Stadtteil

Dörflis

Stadtteil Dörflis

Dörflis ist ein idyllischer Ortsteil der Stadt Königsberg in Bayern im Landkreis Haßberge. Mit rund 120 Einwohnern und einer evangelisch-lutherischen Pfarrkirche als zentralem Baudenkmal. Der Ort bietet eine reiche Geschichte seit dem 14. Jahrhundert. Reichen Sie Anfragen zur Gemeinde direkt an die Stadtverwaltung Königsberg.


Erste Erwähnung
1346

Ortstyp
Pfarrdorf

Einwohner
ca. 120

Eingemeindung
1978

Geografische Lage

Dörflis liegt nordwestlich von Bamberg in den Haßbergen auf einer Höhe von 298 m ü. NHN. Der Ebelsbach fließt durch den Ort und mündet als rechter Zufluss in den Main. Die Koordinaten lauten 50° 2′ 39″ N, 10° 39′ 33″ O.

Dörflis ist seit dem 1. Mai 1978 ein Ortsteil der Stadt Königsberg in Bayern.

Geschichte im Überblick

Die erste urkundliche Erwähnung erfolgte 1346, als Conrad Straßf. das Lehen zum „Dorflins“ erhielt. Im 16. Jahrhundert besaßen die Herren von Bibra die Dorfherrschaft, bevor 1618 Herzog Ernst von Sachsen-Weimar den Ort erwarb. Bis 1918 gehörte Dörflis zu verschiedenen ernestinischen Herzogtümern, ab 1920 zum bayerischen Bezirksamt Hofheim.

1837: 179 Einwohner
1871: 173 Einwohner in 35 Wohngebäuden
1925: 175 Einwohner, alle evangelisch
1950: 218 Einwohner
1970: 198 Einwohner
1987: 157 Einwohner in 36 Wohngebäuden
2021: 120 Einwohner

Die Eingemeindung in Königsberg erfolgte im Rahmen der Gebietsreform 1978. Kontaktieren Sie die Stadtverwaltung für historische Unterlagen.

Baudenkmal: Evangelisch-lutherische Pfarrkirche St.
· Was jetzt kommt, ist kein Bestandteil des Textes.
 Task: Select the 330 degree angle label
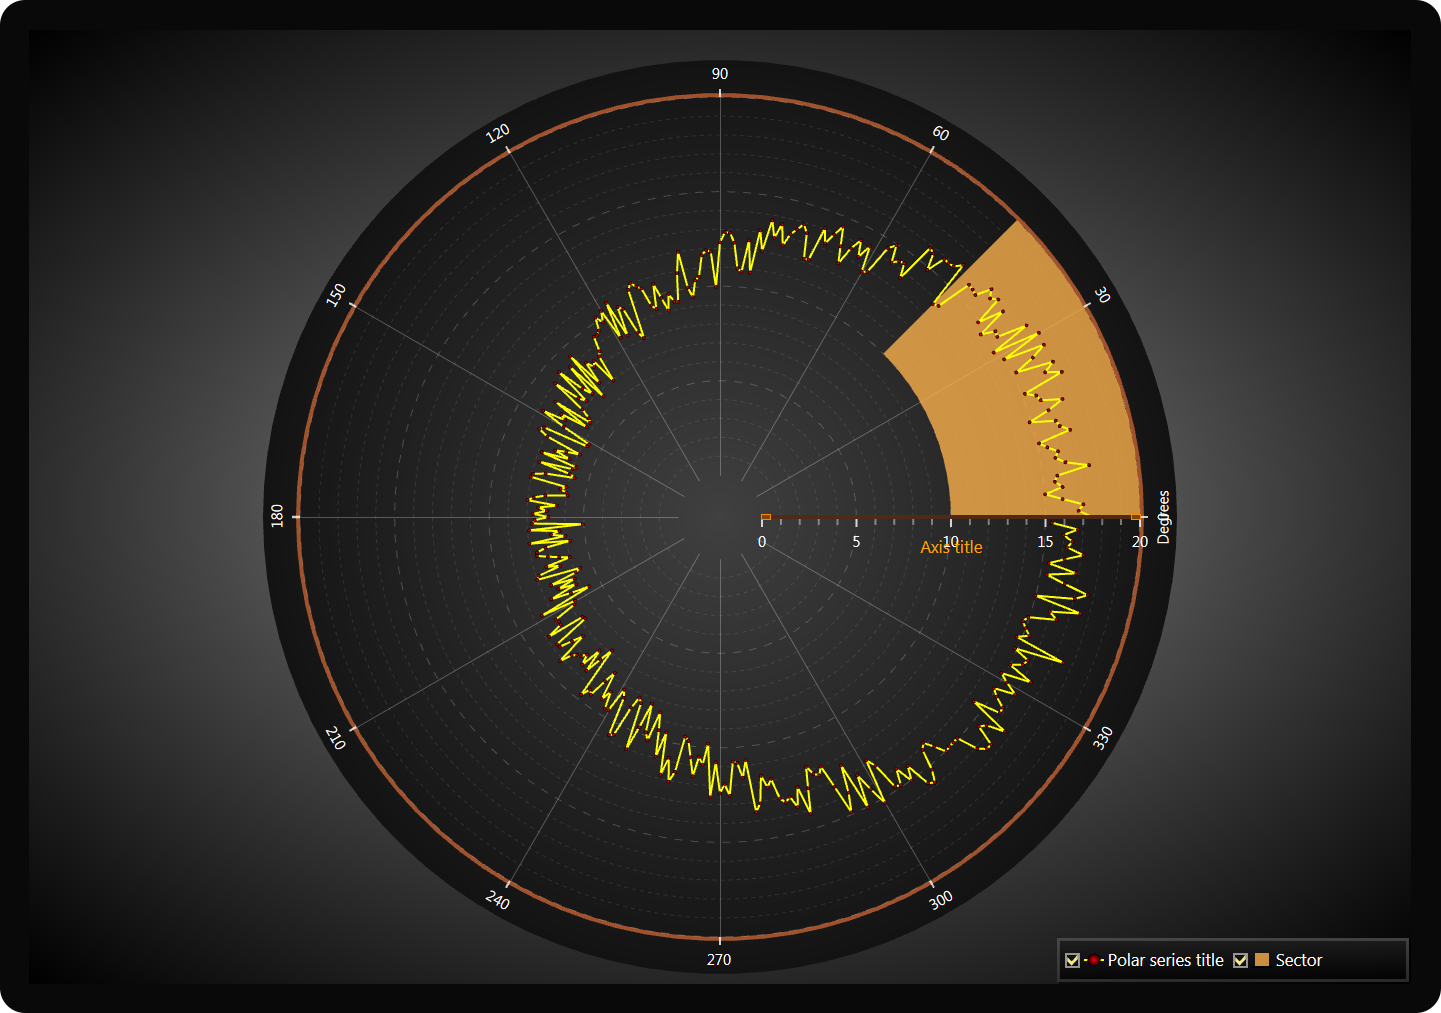point(1103,738)
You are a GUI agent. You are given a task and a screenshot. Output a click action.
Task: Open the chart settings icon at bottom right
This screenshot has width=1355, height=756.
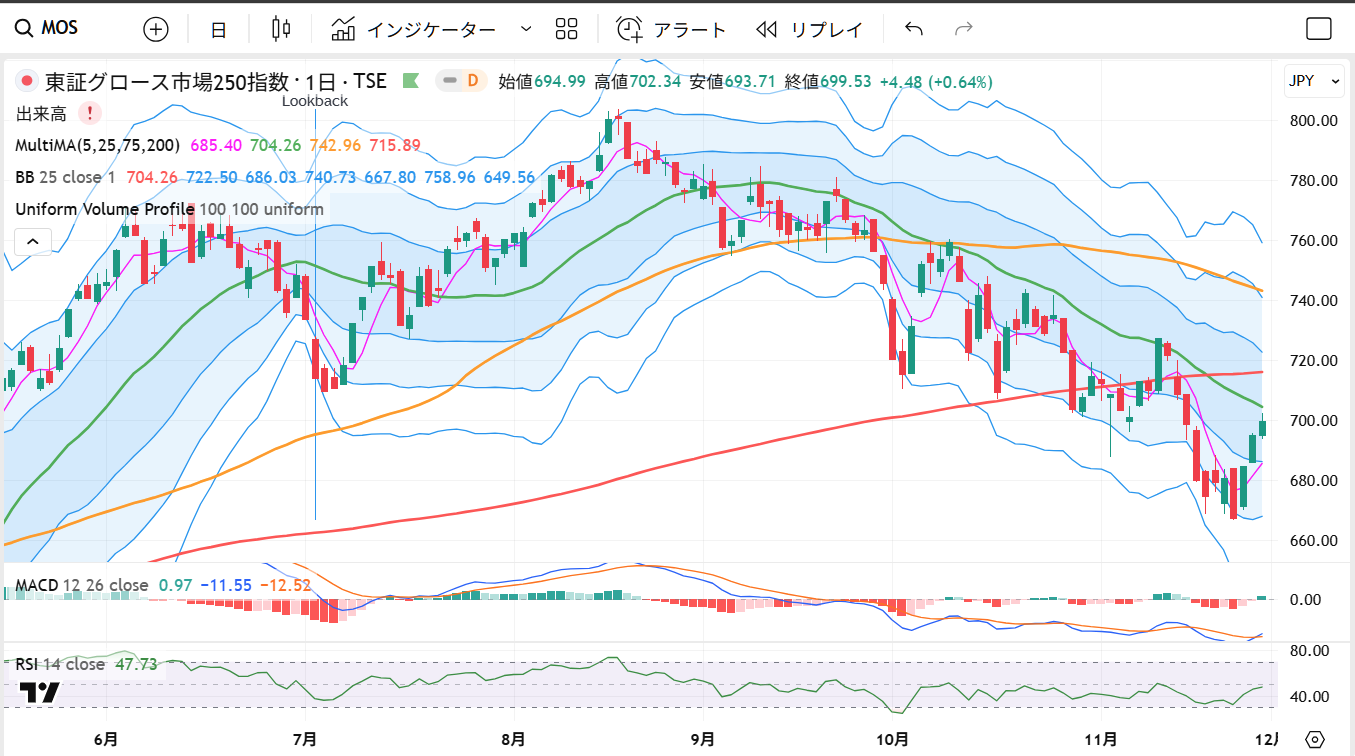coord(1315,739)
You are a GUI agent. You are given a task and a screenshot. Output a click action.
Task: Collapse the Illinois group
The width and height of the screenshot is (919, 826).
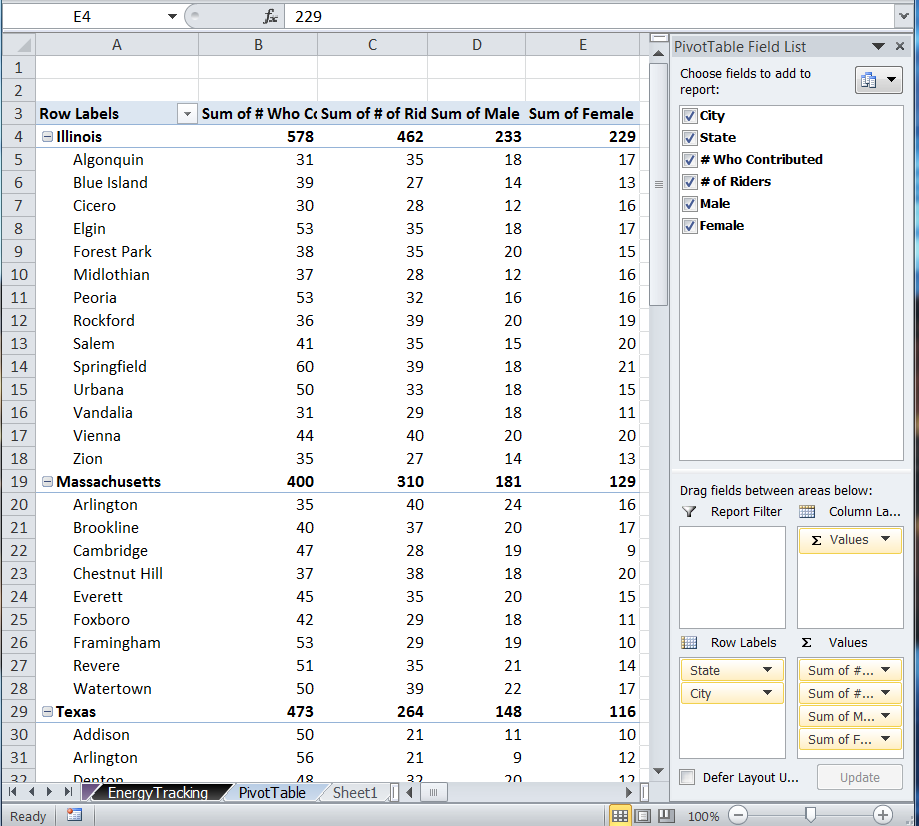[x=47, y=137]
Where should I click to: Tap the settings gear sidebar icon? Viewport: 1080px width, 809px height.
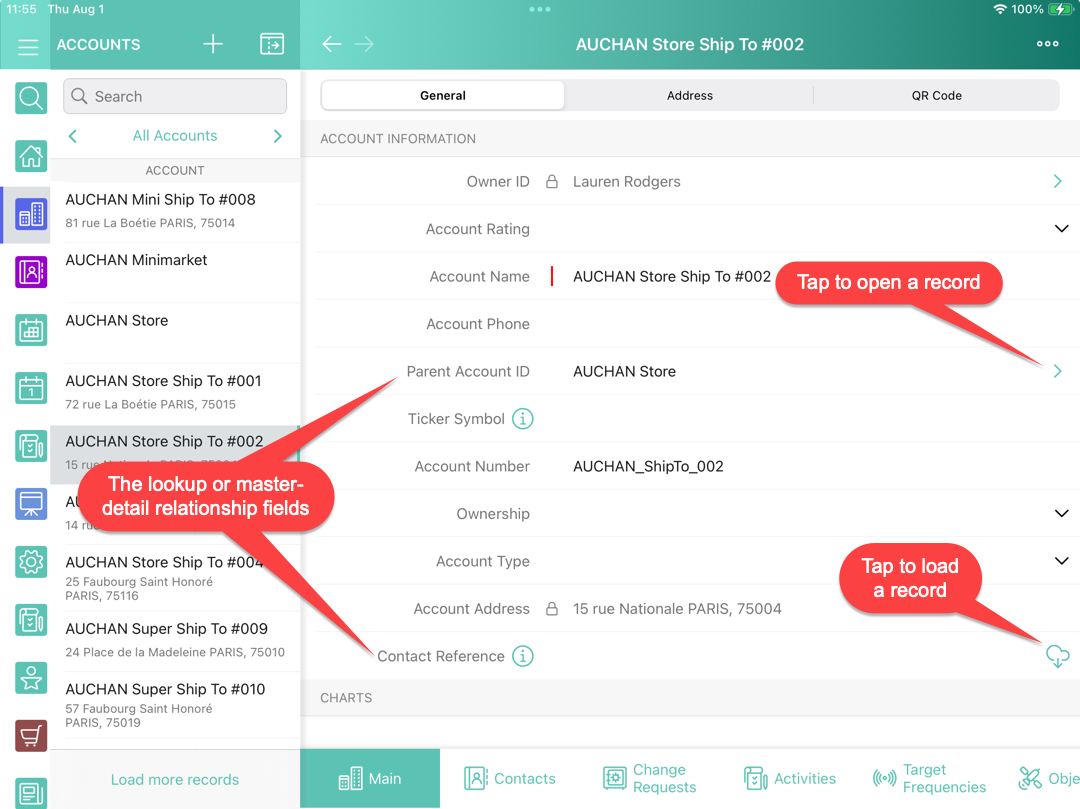(31, 562)
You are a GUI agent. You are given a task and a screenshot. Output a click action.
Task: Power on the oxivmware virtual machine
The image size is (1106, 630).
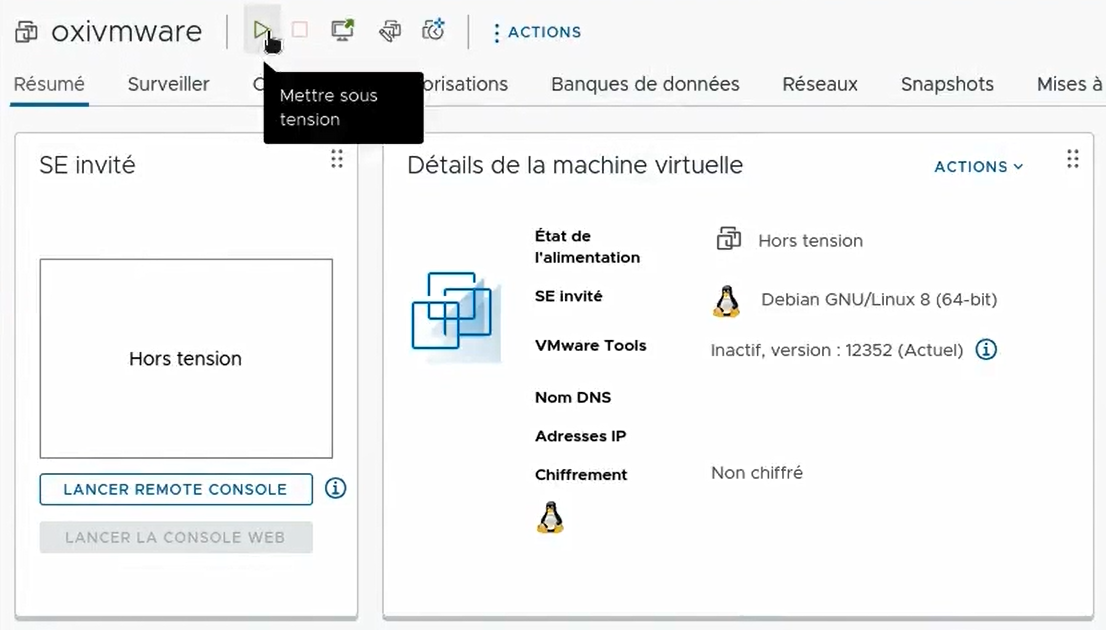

Burkhard

Die Pfarrkirche ist eine Chorturmkirche mit Saalbau und Walmdach. Das Sockelgeschoss des Chorturms stammt aus dem 16. Jahrhundert, das Haubendach wurde in der zweiten Hälfte des 18. Jahrhunderts errichtet. Der Chor verfügt über eine geputzte flache Holzdecke.

Dörflis war ab Ende des 16. Jahrhunderts selbstständige Pfarrei – zuvor eingepfarrt nach Zeil am Main und Kirchlauter.